Most learning comprises two aspects: theoretical and practical. When it comes to driving and operating heavy machinery, there is no exception. Heavy machinery is inherently dangerous – in fact, globally, hundreds of people a year are killed in forklift accidents with many thousands more seriously injured.
The theory behind the operation of machines like forklifts, graders and cranes covers pre-shift inspections, understanding the vehicle’s limits, managing hazards, refuelling, techniques and best practices, health and safety and general tips and tricks from experienced operators. It’s impossible to safely operate a forklift without at least knowing how to check that it is functioning properly, what each lever and control does, how to read the data plate and how to know the limits of its operation. Without this, it would be easy to tip the forklift over or drop valuable cargo.
Once the operator knows the basics, they can start driving the vehicle in limited scenarios, putting their new knowledge to use. For a forklift operator, this might mean practicing with a couple of pallets on a smaller forklift before progressing up to larger forklift trucks with heavy loads.
The demonstration of theory and best practice can take the form of animation, photos, video, voiceover, words and diagrams. Photos and video show real-world scenarios. Diagrams can simplify a complex scenario into an annotated image which is easier to understand. Animation can display concepts that could be dangerous or difficult to explain with video. Voiceover and on-screen text adds a deeper layer of information.
However, it should be noted that many machine operators struggle with functional literacy and language, so methods of teaching which focus on visual learning are better.
A piece of heavy machinery will tend to have some qualification that is required in order to operate it in a workplace. In the case of a forklift, this will be a licence, high-risk work licence, or operator’s certificate.
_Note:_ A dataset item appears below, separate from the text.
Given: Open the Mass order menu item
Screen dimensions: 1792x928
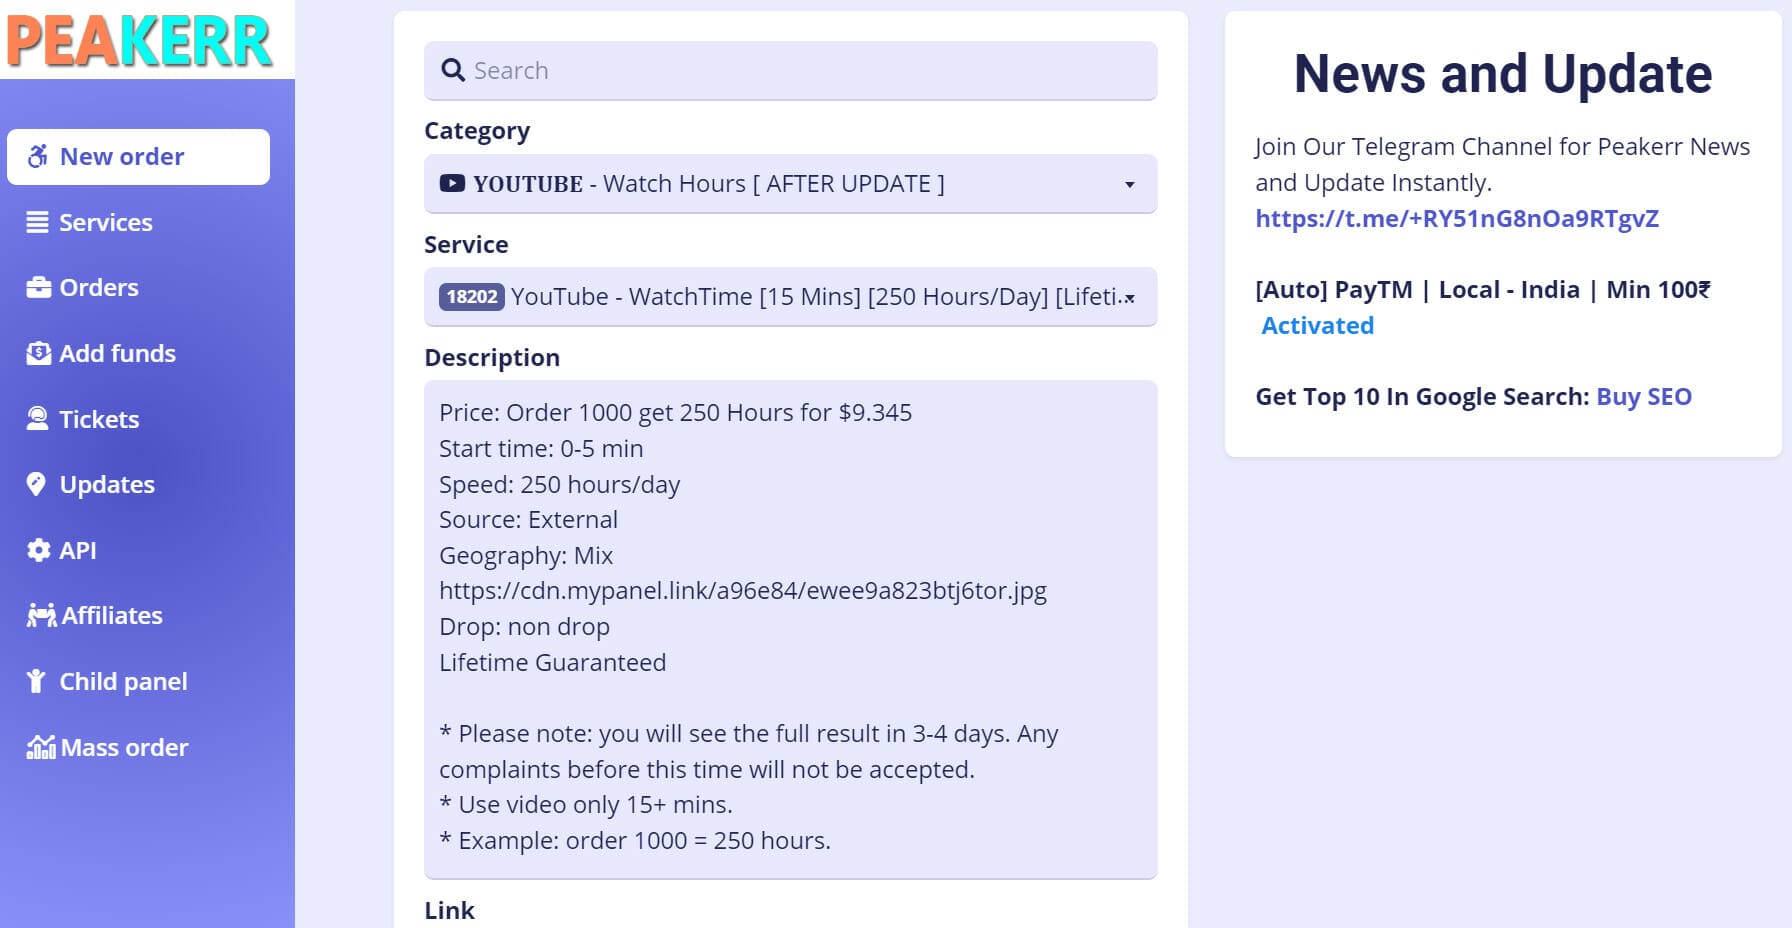Looking at the screenshot, I should [x=124, y=747].
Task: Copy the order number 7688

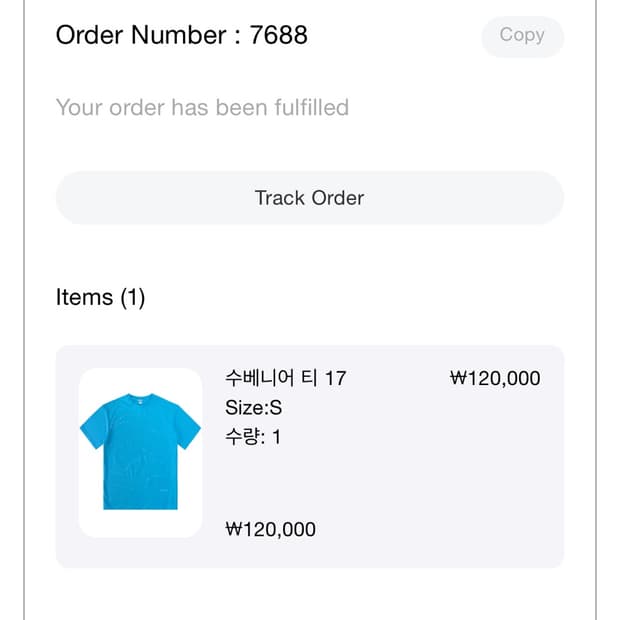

It’s possible to do a forklift licence online. The advantages of a course like this are:
- Operators with low language and literacy skills are not disadvantaged – they can take as much time as required to complete the course, and there’s often multi-lingual support or audio recordings of questions
- Scheduling in busy companies is made easier when the learning can be flexible – most online courses consist of modules and they can be done gradually, rather than having to be in a classroom for half a day
- For operators who dread classroom situations, online learning gives them confidence to learn without the triggered fear of sitting with others in front of an instructor
- Companies have more transparency over the results of the forklift training
- Practical tuition can be done at the operator’s workplace which means they will use a forklift they are familiar with, and the practical assessment can be tailored to the requirements of the business
- The price tends to be more competitive as there’s no charge for a trainer
- It’s more environmentally friendly to do it online as no travel is required to attend a remote class.
Online learning, however, is not a panacea. Some people have a mental block when using computers. Other people prefer learning in a classroom environment interacting with other people. Some companies prefer to bring a trainer on-site to train their employees en masse. Some companies simply cannot provide computers or other devices for their forklift operators to use.
Success in online training relies on supervisors treating it like any other training session: scheduling time and following up with the trainee. Done well, online training is an enjoyable and rewarding experience for forklift operators, and one which can assist the bottom line of their employers by reducing training costs.